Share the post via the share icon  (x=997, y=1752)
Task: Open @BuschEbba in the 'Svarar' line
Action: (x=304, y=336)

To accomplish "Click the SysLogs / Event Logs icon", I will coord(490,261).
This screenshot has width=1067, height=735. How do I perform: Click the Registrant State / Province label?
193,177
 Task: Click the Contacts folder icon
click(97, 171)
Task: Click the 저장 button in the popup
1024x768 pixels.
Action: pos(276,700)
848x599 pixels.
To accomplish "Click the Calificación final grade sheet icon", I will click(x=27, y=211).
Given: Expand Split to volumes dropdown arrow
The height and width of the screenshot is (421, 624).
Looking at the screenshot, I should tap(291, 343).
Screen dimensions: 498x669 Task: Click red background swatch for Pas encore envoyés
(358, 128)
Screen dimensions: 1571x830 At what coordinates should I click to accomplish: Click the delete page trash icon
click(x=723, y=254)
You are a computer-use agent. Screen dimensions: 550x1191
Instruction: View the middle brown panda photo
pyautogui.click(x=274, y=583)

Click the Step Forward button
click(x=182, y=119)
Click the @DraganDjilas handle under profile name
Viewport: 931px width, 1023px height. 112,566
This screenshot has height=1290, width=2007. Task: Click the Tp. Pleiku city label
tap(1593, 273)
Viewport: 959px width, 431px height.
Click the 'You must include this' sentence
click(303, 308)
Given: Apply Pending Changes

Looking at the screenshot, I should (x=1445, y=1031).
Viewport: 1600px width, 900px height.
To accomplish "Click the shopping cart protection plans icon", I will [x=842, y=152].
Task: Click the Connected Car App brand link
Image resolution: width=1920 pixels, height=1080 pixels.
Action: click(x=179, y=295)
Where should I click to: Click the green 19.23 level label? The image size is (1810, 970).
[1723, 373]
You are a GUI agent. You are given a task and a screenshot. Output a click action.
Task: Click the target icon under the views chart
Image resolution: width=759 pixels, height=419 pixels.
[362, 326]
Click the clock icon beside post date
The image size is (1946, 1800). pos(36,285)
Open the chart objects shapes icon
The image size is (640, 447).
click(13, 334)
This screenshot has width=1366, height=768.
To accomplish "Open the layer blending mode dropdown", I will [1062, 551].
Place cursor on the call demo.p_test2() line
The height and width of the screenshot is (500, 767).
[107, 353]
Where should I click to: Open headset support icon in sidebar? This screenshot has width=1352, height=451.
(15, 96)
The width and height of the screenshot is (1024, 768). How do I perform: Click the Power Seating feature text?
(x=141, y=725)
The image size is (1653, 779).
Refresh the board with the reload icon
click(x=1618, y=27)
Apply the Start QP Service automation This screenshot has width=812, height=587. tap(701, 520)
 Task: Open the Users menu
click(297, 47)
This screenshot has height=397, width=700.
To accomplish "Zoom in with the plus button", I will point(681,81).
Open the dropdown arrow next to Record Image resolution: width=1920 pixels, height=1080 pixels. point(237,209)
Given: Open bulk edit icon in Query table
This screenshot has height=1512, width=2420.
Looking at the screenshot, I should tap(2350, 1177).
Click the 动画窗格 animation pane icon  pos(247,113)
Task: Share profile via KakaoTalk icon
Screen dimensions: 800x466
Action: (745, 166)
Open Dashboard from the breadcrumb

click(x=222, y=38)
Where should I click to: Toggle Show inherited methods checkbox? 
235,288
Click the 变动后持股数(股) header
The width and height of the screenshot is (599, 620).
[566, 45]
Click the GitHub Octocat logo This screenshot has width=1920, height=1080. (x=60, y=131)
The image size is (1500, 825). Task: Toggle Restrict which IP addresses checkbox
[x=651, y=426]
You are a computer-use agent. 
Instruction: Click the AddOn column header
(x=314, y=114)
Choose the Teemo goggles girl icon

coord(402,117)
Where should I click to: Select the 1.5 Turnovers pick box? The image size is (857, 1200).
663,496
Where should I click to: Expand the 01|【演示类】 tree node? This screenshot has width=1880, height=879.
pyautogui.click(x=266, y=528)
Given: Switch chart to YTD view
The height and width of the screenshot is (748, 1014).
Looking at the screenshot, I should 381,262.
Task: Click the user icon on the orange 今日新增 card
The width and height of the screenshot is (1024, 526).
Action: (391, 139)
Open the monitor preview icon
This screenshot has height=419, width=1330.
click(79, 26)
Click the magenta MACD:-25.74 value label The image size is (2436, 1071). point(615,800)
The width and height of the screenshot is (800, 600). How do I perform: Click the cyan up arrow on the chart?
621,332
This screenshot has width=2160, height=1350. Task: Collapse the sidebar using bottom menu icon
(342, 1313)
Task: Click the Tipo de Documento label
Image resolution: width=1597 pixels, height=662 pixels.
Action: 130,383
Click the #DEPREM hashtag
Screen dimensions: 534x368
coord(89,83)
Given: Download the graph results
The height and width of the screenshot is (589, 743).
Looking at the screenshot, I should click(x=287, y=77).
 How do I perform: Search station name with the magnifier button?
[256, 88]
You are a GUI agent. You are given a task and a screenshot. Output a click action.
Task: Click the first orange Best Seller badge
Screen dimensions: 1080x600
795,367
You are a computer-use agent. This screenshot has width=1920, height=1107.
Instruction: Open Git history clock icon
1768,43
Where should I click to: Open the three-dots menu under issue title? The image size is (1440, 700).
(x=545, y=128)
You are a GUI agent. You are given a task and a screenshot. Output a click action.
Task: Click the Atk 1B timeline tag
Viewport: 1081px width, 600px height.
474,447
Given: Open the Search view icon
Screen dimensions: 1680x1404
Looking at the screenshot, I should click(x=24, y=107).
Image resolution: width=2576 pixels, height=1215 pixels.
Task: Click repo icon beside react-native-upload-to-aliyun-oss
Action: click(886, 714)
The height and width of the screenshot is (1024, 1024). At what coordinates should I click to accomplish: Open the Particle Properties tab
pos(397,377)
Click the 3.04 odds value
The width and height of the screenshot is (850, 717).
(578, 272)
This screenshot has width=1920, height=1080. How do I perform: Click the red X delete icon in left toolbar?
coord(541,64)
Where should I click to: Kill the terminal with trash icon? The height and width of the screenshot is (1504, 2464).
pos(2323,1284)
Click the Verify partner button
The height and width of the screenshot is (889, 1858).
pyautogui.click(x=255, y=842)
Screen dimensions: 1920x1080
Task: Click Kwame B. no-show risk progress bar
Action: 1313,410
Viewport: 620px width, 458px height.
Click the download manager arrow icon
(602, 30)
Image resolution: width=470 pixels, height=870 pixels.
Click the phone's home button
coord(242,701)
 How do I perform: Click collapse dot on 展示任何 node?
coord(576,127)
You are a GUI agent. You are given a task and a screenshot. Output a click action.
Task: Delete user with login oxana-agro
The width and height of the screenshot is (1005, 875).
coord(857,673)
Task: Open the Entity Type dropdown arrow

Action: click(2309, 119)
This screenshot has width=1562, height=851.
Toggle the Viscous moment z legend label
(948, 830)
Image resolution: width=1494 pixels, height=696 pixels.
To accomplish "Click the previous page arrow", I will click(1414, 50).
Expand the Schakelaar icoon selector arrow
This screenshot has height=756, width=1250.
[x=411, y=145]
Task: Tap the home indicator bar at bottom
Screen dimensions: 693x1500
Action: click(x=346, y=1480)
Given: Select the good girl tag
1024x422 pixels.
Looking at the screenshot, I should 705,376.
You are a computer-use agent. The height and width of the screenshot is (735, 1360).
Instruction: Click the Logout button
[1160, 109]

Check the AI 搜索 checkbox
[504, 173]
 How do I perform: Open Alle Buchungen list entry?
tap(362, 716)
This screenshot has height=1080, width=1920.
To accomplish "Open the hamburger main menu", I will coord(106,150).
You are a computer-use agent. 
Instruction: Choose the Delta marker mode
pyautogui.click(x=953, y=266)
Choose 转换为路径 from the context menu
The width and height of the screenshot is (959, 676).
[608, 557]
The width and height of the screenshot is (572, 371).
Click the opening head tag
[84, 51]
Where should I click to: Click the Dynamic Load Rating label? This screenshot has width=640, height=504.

*Exercise prompt:*
Write out the listing from its start through the line that contains "I will coord(490,261).", reproducing each line exactly.

*Solution for this problem:*
Share the post via the share icon  (x=997, y=1752)
Task: Open @BuschEbba in the 'Svarar' line
Action: (x=304, y=336)

To accomplish "Click the SysLogs / Event Logs icon", I will coord(490,261).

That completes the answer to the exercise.